Initial thoughts on nominee Miers

This story is still developing, and we still don't know much about Ms. Miers, but there are a few things we can conclude about Bush's latest Supreme Court pick.

She is no John Roberts. Nominating Roberts first as his pick for the Supreme Court and then as the Chief Justice was a home run. Though Democrats were concerned about his political beliefs, they could not question his qualifications. His judicial experience, intelligence and articulate presentation of his knowledge were on display during his Senate Judicary committee hearings.

Democrats are too happy with this appointment. With a 54 - 45 - 1 majority in the Senate (1 being Jim Jeffords, an Independent in name only) many Republicans--especially the right-wing base of the party--are dissappointed with a singularly uninspiring nominee. Dems and moderates had argued that Pres. Bush had to replace Sandra Day O'Connor with a similar justice. This line of argument was of course based on... nothing. In the Presidential election of last November it was clearly understood that President Bush would nominate justices for at least one and possibly two retiring Supreme Court Justices. Those voting for the President understood his personal politics and could justly assume that he would appoint a Justice with similar views. There never has been a precedent that suggested that justices should be replaced by someone the same views--as though there were ideological slots that must be filled. The truth is that those who suggested such a policy were afraid of what they would lose with Justice O'Connor--a swing vote who sided with them on the important issues of abortion and affirmative action. In case after case Justice O'Connor was the swing vote affirming policies that had never been subjected to democratic consent.

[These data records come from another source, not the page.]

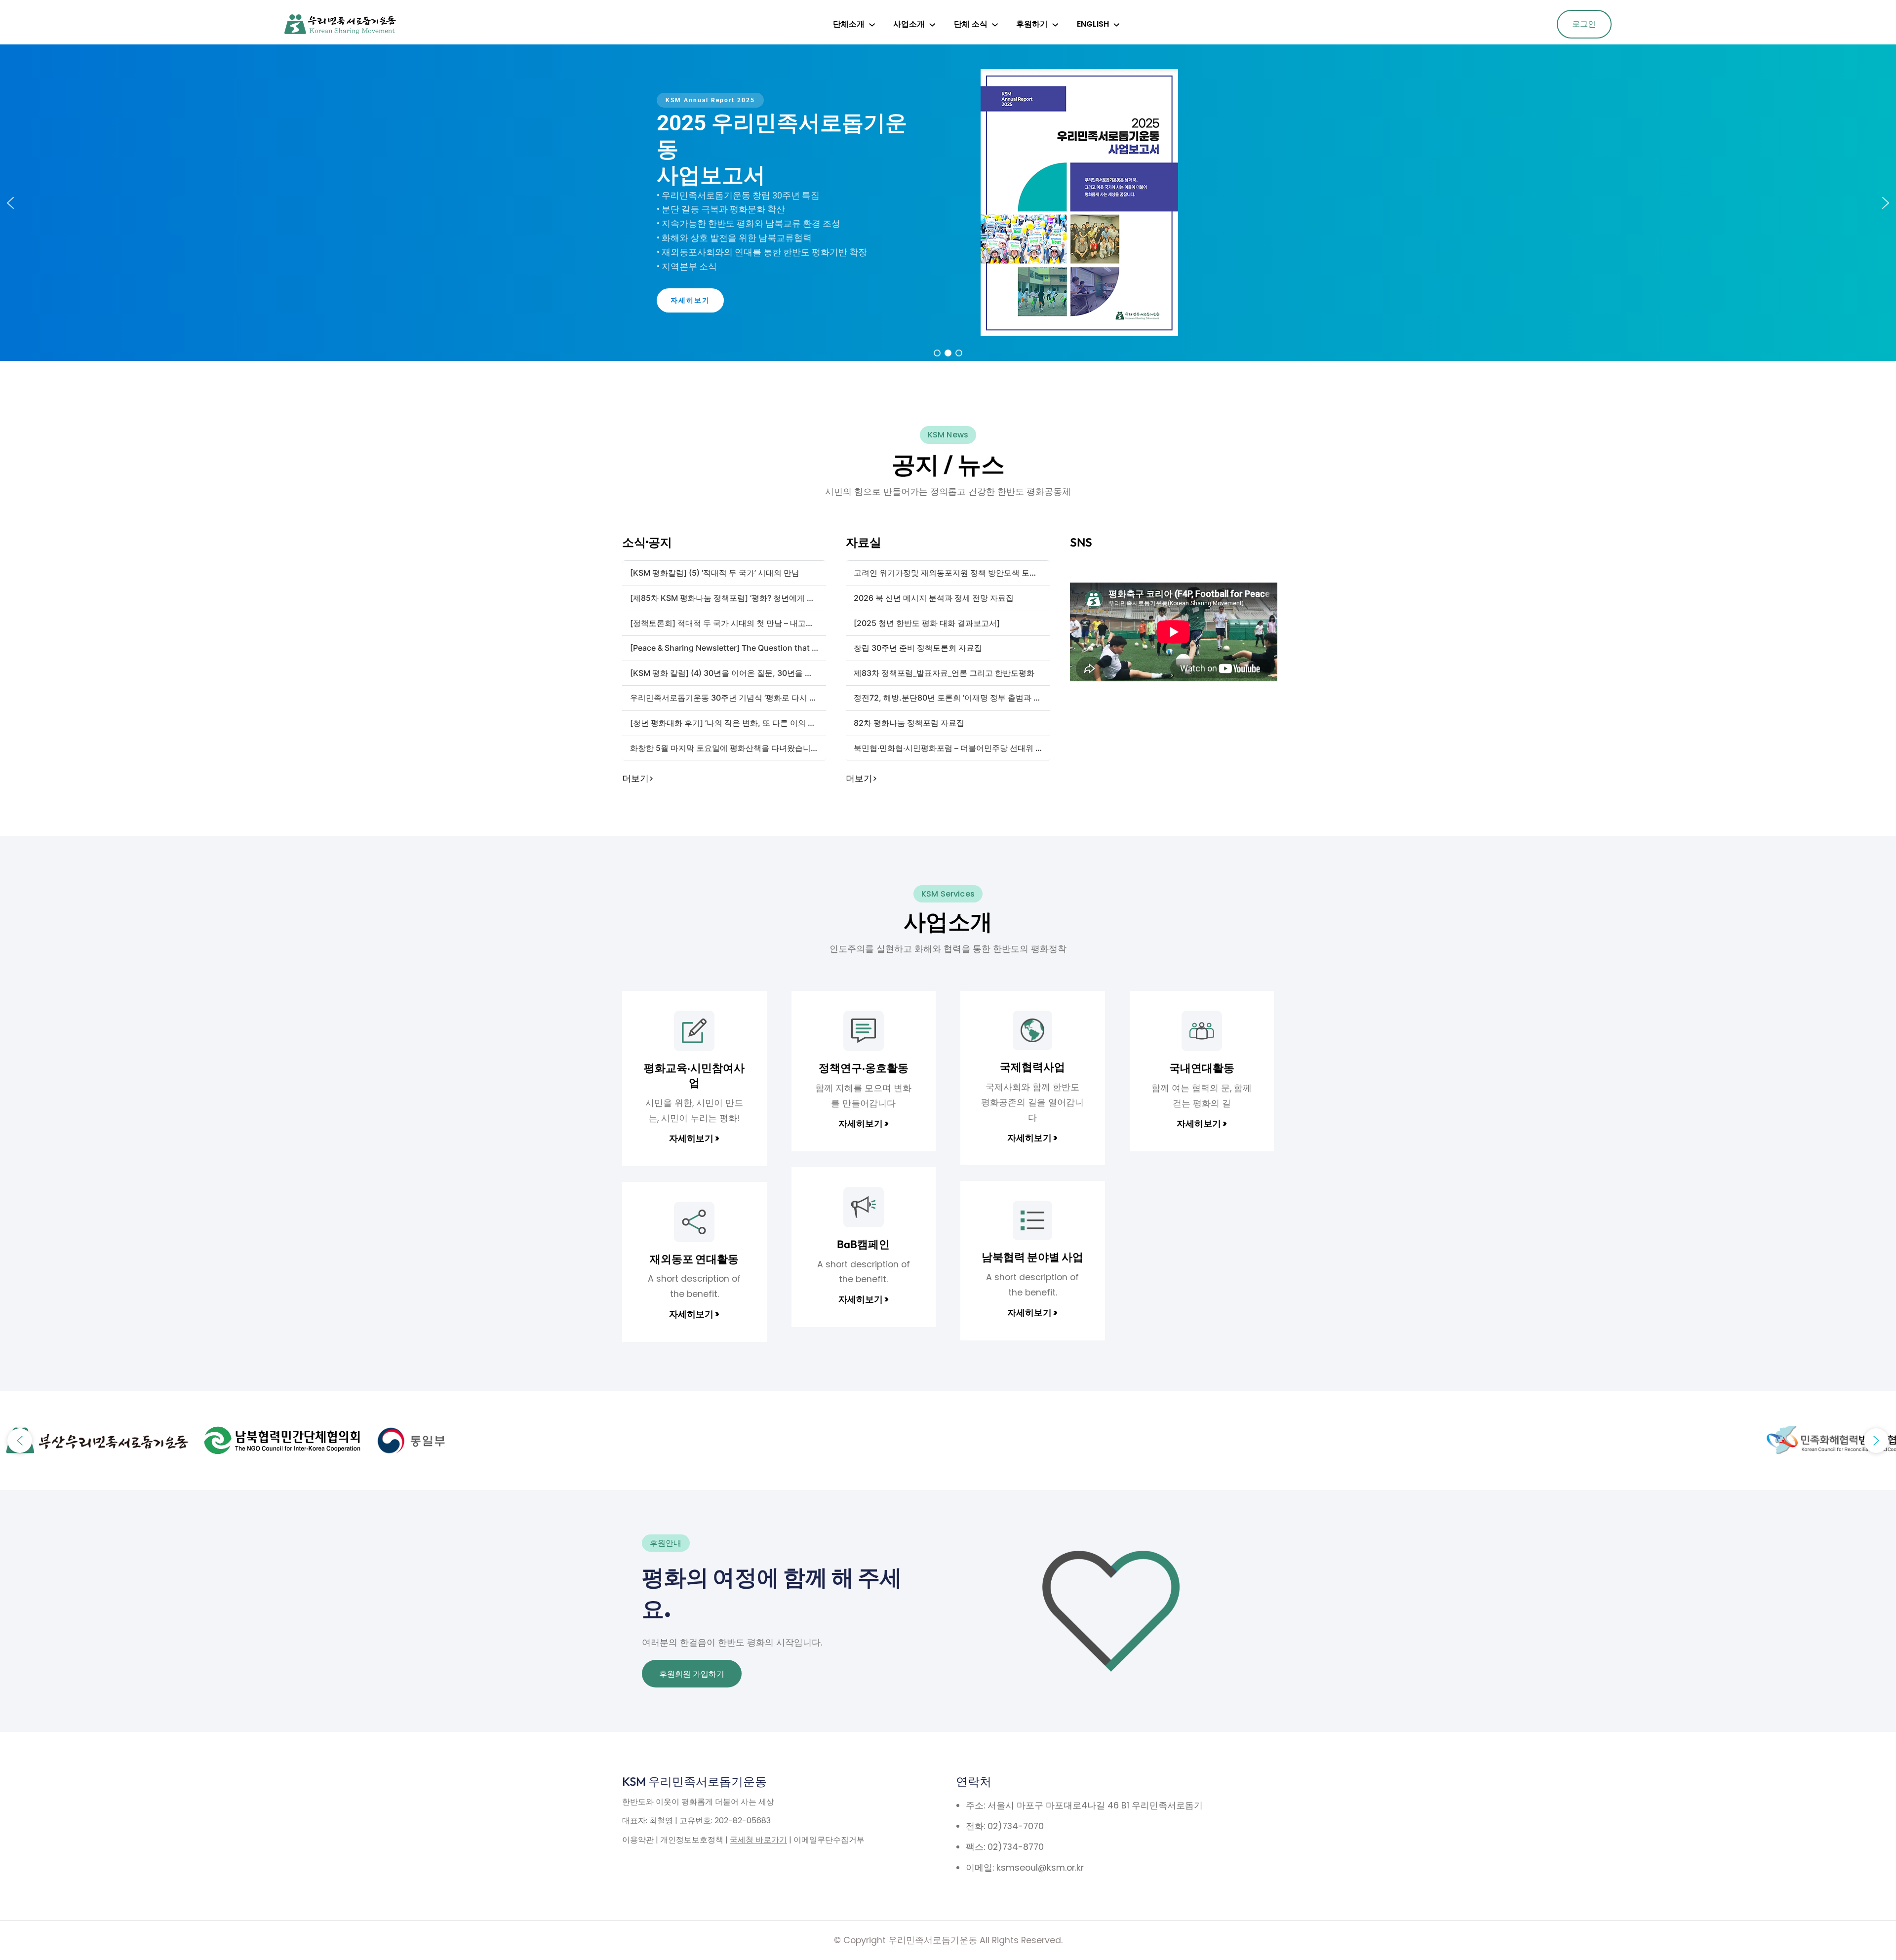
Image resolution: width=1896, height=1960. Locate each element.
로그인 (1584, 24)
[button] (10, 203)
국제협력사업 (1032, 1067)
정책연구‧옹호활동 (863, 1068)
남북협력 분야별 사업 (1032, 1257)
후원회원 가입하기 (691, 1674)
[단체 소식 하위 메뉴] (994, 24)
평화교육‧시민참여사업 (694, 1075)
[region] (948, 202)
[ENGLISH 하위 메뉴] (1116, 24)
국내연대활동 (1201, 1068)
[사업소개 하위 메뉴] (932, 24)
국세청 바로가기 (758, 1839)
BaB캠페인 (863, 1244)
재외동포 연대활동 (694, 1259)
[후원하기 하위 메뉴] (1055, 24)
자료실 (863, 542)
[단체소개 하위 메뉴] (872, 24)
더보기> (637, 778)
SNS (1081, 542)
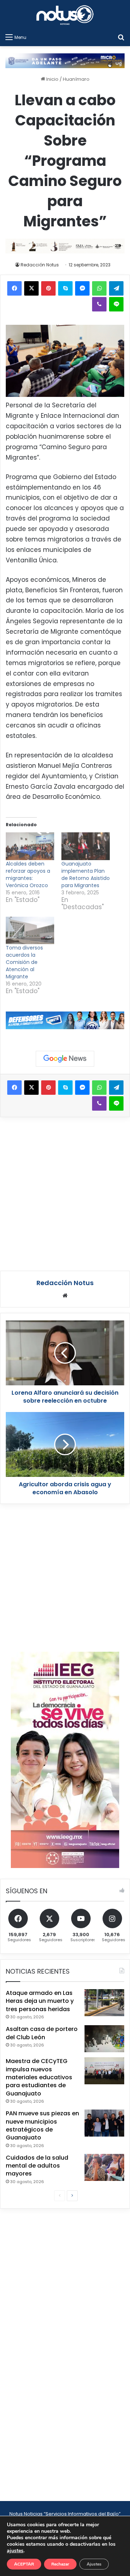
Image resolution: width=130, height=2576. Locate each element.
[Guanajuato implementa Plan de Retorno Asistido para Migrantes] (85, 846)
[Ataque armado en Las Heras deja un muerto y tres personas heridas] (104, 2002)
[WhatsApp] (99, 288)
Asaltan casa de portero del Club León (42, 2033)
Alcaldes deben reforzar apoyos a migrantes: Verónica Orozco (28, 874)
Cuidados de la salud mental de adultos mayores (37, 2166)
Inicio (51, 79)
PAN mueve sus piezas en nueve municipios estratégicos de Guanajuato (42, 2125)
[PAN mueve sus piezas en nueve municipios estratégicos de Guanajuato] (104, 2123)
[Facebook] (14, 288)
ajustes (15, 2551)
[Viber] (99, 304)
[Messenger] (82, 288)
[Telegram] (116, 288)
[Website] (65, 1295)
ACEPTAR (24, 2564)
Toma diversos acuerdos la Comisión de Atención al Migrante (24, 962)
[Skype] (65, 288)
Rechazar (60, 2564)
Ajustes (94, 2564)
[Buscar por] (121, 37)
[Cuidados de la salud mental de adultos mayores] (104, 2167)
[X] (31, 288)
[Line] (116, 304)
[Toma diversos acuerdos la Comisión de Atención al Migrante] (30, 930)
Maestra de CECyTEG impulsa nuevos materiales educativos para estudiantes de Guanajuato (39, 2077)
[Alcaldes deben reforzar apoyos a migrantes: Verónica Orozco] (30, 846)
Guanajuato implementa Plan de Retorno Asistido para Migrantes (85, 874)
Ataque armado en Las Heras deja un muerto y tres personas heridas (40, 2001)
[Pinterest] (48, 288)
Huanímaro (76, 79)
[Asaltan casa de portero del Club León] (104, 2038)
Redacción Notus (40, 265)
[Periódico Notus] (65, 15)
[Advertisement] (65, 1193)
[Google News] (65, 1059)
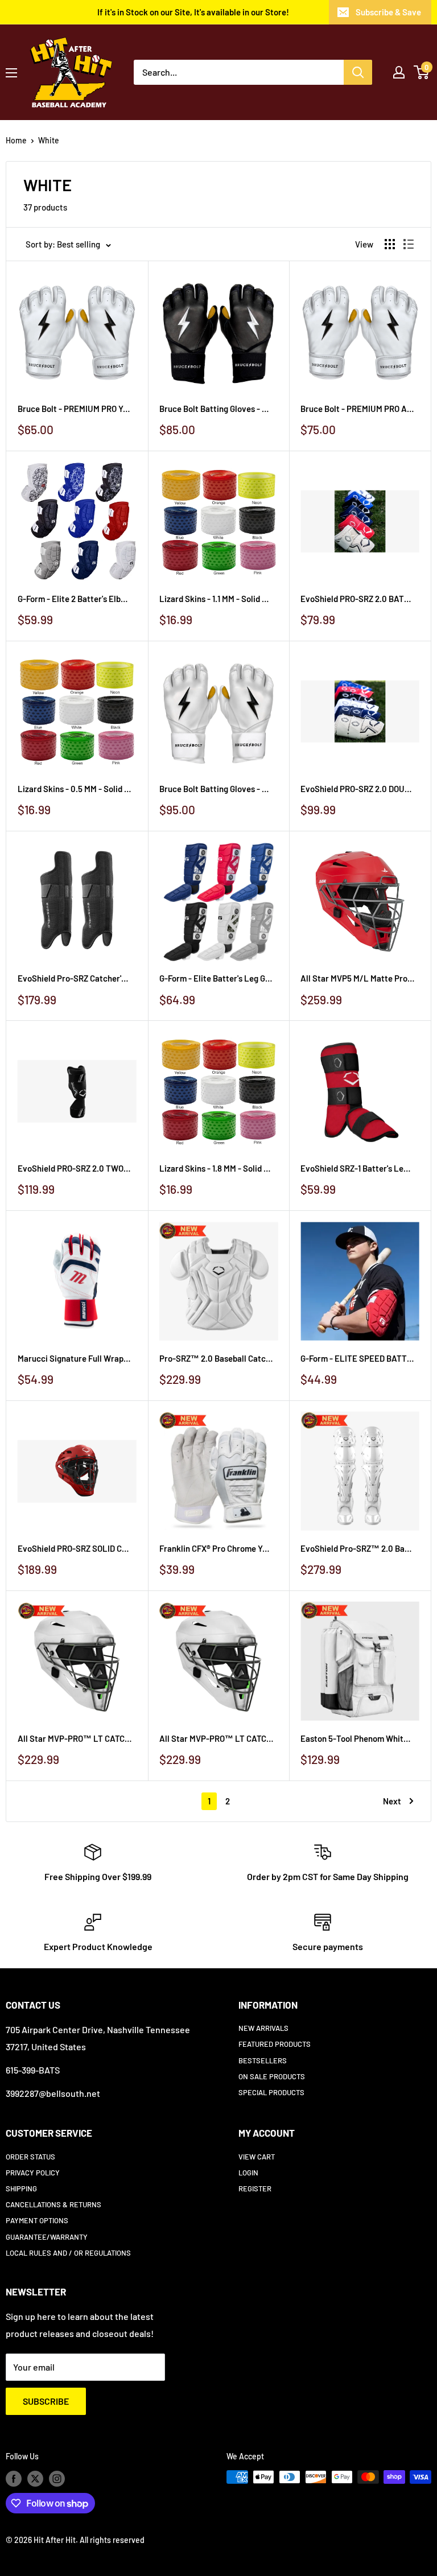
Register (254, 2188)
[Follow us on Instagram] (57, 2478)
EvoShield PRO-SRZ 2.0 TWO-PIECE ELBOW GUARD (74, 1168)
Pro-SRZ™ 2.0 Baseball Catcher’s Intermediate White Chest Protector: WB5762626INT (216, 1358)
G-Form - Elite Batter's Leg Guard (216, 978)
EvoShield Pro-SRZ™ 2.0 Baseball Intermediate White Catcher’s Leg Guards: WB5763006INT (357, 1548)
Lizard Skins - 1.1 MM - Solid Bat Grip (216, 598)
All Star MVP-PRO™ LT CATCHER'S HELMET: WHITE (74, 1738)
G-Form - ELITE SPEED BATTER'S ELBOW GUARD (357, 1358)
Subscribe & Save (388, 12)
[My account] (399, 72)
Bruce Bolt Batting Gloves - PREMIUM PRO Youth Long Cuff (216, 408)
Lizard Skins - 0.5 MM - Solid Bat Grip (74, 789)
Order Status (30, 2156)
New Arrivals (263, 2028)
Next (392, 1801)
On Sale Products (271, 2076)
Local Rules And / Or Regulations (68, 2252)
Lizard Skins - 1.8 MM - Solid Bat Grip (216, 1168)
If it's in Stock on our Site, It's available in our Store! (193, 12)
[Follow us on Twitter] (35, 2478)
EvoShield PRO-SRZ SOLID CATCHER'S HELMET (74, 1548)
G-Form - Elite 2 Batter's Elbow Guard (74, 598)
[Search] (358, 72)
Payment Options (37, 2220)
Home (16, 140)
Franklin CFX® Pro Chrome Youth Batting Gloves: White (216, 1548)
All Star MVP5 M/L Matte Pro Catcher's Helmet (357, 978)
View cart (256, 2156)
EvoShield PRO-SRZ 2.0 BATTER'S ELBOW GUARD (357, 598)
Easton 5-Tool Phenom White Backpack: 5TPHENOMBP (357, 1738)
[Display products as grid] (390, 244)
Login (248, 2172)
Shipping (21, 2188)
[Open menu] (11, 72)
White (48, 140)
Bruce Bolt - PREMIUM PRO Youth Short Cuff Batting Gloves (74, 408)
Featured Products (274, 2044)
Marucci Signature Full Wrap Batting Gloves (74, 1358)
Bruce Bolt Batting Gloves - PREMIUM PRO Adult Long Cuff (216, 789)
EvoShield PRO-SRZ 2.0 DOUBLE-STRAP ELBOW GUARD (357, 789)
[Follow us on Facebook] (14, 2478)
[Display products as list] (408, 244)
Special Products (271, 2092)
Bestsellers (262, 2060)
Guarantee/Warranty (47, 2236)
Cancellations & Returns (53, 2204)
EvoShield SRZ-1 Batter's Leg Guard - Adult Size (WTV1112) (357, 1168)
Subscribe (46, 2401)
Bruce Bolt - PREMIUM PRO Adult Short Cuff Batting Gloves (357, 408)
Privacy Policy (33, 2172)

Thus the disappointment of this nominee becomes clear. Many, including your humble blogger, saw this as a chance for a true national debate about abortion. With the Republican majority, this debate would force Democrats (and Republicans) to clearly delineate their positions in the great life versus choice debate. This debate could educate and inform a populace that has lived in a country in which abortion had become a part of the Constitution by judicial fiat. Hopefully, people would begin to question the legitimacy of a policy that had been legislated by nine people never elected rather than the citizens of the United States.